Stated task:
Show every line of the listing below that contains the string "Viewport", matching its case exactly.

::::

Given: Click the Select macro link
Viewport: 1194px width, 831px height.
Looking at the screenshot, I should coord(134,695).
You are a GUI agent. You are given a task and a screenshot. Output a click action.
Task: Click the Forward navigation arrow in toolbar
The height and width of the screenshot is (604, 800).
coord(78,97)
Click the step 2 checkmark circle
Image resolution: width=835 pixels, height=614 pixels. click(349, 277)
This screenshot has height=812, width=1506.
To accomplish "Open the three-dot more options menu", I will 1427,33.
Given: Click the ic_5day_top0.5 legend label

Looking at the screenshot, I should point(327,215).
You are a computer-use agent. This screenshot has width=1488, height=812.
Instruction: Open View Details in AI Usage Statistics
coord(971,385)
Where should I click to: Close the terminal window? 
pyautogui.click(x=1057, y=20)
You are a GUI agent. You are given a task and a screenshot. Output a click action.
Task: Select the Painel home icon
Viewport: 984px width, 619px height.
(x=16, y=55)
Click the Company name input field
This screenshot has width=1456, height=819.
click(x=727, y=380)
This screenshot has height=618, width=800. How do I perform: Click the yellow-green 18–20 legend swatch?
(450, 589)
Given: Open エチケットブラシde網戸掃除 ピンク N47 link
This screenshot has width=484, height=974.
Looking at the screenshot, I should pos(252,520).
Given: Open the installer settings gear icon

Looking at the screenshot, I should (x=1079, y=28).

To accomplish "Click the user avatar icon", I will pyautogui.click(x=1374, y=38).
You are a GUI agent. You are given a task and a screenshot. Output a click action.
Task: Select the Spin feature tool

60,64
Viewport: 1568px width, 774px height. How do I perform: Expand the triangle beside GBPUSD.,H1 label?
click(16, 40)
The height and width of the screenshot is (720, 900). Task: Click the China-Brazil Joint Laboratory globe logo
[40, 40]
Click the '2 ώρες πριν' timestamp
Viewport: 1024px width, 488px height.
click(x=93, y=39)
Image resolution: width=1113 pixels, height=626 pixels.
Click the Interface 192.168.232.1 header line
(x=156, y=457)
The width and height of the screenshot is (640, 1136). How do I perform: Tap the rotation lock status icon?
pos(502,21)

::::

Output of the exercise:
Viewport: 1194px width, 831px height.
Viewport: 984px width, 619px height.
Viewport: 1568px width, 774px height. How do I perform: Expand the triangle beside GBPUSD.,H1 label?
Viewport: 1024px width, 488px height.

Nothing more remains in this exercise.